In 1837 he arrived in Tonga and, although initially refused landing, he returned in 1842 to celebrate the first mass on the tiny island of Pangaimotu. If Tonga at first played hard to get with respect to the Christian missionaries, which were spearheaded by the Wesleyan Missionary Society of the Methodist Church in addition to the Catholics, their resistance did not last long past 1851 with the conversion of the King of Tonga.

Today Tonga is about as Christian as any society can get and, as a consequence, I wanted to go to this place where strangers could arrive telling a story that was so convincing that the locals abandoned their own beliefs in favour of the white man’s God.

I arrived in Tonga on a Saturday, a bustling if laid-back smattering of coral-fringed islands. Come Sunday, however, it was like being in a silent movie being played at quarter speed: there was little noise and virtually all activity ground to a halt. In fact, the only place that produced significant amounts of human-propogated sound was the nearby Catholic church. As large a church as I have seen on the inside, it had enough room for two garrisons of God’s soldiers.

        The next day I went out to Pangaimotu Island, the place where Bishop Pompallier celebrated the first mass in the islands; the exact spot being marked by a white cross. This was an idyllic wee place, all coconut palms and white sandy beach, with the odd shipwreck as testimony to the dangers of its coral reef. The great thing about Pangaimotu is that there is a bar-cum-restaurant-cum-resort that would have been more at home in
Pirates of the Caribbean than any notion of a desert island, and a highly Christian one at that. The pier was a clutter of wood – held together in parts by bits of ship rope – the floor of the bar was sand, and the roof covered in palm leaves. I half-expected Johnny Depp to swagger up doing his Keith Richards impersonation. The beer flowed, the music was loud, the food was excellent and, I daresay, that at least some of the couples had been engaging in illicit sex. It seemed a weird juxtaposition to have this icon of decadence and debauchery but a few metres from Bishop Pompallier’s cross. Though, in fairness to the Tongans, they were mainly catering for Palangi guests who struggled to live up to the Christian dictates of their Tongan hosts.

        Darwin did not stop in Tonga. Had he done so, I think it unlikely the locals would have welcomed his “story” with the same enthusiasm that they have come to embrace the Christian one.

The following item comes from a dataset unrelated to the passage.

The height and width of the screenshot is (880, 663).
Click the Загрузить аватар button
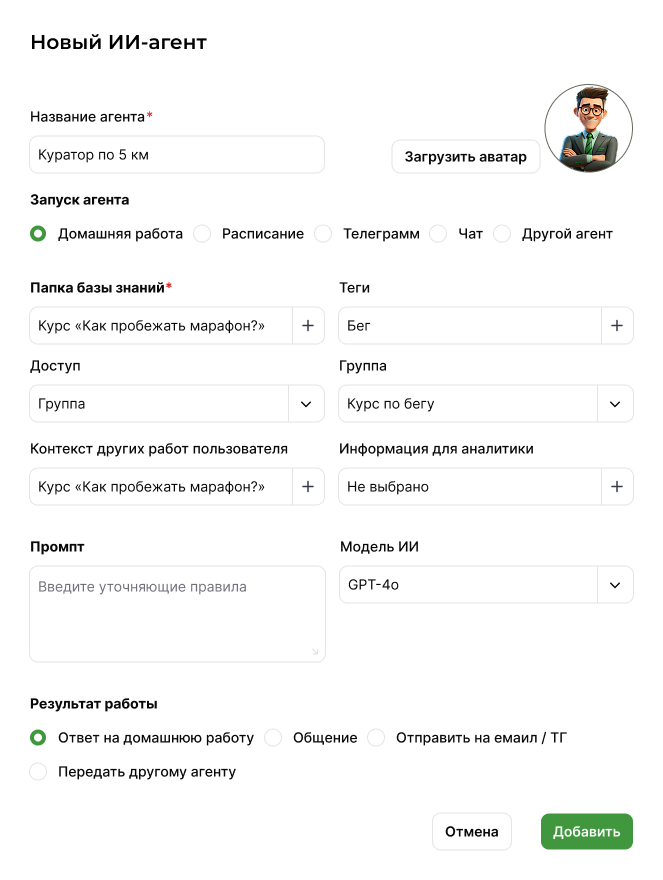point(465,157)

When I eventually managed to get my
Palangi butt out of there, reluctantly it must be said, I was left not knowing whether the Tongans were especially gullible or astute. One thing about the Christian religion as practiced by the Tongans is that it gives them a uniformly high moral code to live their lives by: and you’d have to go a long way to find a nicer group of people than the Tongans.